Pediatric Psychological Testing Services in DeKalb County
Pediatric psychological testing can help clarify, confirm or rule out particular diagnoses and/or answer specific questions about your child’s current level of psychological functioning and needs.
The Testing Process
At Northwestern Medicine, the pediatric psychological testing process typically starts with a clinical assessment interview with you (caregiver) and your child conducted by a licensed clinical psychologist. This process will help clarify what you hope to have answered via pediatric psychological testing and whether this service will meet your needs.

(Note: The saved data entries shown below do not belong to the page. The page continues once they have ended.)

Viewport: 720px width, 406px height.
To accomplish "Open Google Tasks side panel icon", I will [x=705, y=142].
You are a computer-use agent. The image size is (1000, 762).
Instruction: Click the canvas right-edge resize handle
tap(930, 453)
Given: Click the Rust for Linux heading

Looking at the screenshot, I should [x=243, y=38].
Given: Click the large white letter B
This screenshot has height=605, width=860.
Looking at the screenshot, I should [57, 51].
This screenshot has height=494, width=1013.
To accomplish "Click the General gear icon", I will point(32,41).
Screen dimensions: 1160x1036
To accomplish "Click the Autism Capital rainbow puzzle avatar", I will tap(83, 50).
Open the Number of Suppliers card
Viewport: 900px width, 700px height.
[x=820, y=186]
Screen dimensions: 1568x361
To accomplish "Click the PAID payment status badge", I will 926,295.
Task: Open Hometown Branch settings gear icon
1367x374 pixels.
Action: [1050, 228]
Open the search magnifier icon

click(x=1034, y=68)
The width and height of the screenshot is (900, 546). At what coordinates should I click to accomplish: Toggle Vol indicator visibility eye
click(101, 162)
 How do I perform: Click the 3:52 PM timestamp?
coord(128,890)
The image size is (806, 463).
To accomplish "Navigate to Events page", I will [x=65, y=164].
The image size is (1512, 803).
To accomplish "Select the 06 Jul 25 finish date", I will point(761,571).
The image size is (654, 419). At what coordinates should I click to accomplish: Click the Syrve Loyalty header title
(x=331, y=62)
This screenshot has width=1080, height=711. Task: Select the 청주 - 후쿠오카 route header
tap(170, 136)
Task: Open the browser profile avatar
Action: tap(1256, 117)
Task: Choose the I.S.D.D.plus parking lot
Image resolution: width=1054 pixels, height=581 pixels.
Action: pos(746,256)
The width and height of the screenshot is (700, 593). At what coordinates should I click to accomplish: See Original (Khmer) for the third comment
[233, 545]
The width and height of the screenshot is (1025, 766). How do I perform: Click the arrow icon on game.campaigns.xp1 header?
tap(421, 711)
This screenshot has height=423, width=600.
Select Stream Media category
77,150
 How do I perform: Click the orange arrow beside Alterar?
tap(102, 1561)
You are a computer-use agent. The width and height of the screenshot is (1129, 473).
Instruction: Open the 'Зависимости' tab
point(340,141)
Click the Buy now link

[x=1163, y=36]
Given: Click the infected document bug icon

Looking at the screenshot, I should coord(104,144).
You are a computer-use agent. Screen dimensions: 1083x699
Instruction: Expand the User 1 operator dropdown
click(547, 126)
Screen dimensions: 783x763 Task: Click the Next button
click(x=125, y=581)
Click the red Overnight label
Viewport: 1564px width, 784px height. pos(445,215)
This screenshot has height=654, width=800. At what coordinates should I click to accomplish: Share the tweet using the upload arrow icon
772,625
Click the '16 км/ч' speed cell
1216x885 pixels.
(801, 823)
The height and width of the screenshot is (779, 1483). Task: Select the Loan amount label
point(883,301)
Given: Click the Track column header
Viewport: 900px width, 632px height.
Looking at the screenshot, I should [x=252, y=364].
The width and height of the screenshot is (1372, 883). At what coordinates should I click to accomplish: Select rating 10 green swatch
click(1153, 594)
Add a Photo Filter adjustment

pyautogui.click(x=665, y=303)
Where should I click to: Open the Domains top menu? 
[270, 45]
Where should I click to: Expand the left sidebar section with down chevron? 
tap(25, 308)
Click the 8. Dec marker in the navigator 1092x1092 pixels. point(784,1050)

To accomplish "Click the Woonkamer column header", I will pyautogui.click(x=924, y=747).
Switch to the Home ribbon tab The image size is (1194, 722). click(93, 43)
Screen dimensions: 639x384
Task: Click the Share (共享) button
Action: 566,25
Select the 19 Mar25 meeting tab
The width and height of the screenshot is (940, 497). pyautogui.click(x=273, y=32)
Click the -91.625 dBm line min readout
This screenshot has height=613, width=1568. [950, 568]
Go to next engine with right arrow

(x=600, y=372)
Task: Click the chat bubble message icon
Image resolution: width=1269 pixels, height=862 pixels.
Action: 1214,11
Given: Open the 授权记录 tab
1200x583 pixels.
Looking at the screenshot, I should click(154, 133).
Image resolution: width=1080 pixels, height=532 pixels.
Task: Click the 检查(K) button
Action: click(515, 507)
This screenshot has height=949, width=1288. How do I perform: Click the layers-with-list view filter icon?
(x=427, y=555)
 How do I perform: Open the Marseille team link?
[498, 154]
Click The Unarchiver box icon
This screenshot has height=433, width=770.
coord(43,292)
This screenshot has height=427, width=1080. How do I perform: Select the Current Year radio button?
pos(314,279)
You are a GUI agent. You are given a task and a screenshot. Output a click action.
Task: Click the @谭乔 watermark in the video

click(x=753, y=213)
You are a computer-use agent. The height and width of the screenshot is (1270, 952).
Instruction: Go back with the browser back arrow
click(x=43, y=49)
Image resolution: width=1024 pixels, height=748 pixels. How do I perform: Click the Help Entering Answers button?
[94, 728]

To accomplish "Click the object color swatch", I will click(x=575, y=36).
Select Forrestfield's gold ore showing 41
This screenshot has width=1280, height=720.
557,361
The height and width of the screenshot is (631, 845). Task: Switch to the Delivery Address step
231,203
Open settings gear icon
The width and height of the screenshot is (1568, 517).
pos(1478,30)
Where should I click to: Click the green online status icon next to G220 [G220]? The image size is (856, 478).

If testing is recommended, the psychologist will obtain information relevant to attaining the objectives for the testing. That often will involve collecting/reviewing information from sources such as:
- Interviews with you, your child and others who may have relevant information to share
- Relevant records, such as from your child’s school, medical providers, behavioral health care, and/or early intervention services
- Rating scales and questionnaires completed by you, your child’s teacher(s) and/or others with relevant information
- Clinical observations of your child’s behavior during the initial intake/assessment and the subsequent testing appointment
- Data obtained through standardized psychological assessment measures, such as self-report rating scales and measures directly assessing skills/development in a particular area
- A medical evaluation (history and exam) conducted by a pediatrician on the Pediatric Psychological Testing team
- Additional multidisciplinary staff on the Pediatric Psychological Testing team
Once the information is collected, the psychologist integrates and interprets all the data to form conclusions addressing the questions identified in the initial appointment. With the support of the Pediatric Psychological Testing team, the psychologist will make determinations regarding which diagnoses, if any, best account for your child’s symptoms. Then, you will receive recommendations regarding how to best address their needs going forward. This information will be shared during a meeting between you (caregiver), your child and the psychologist at the end of the testing process.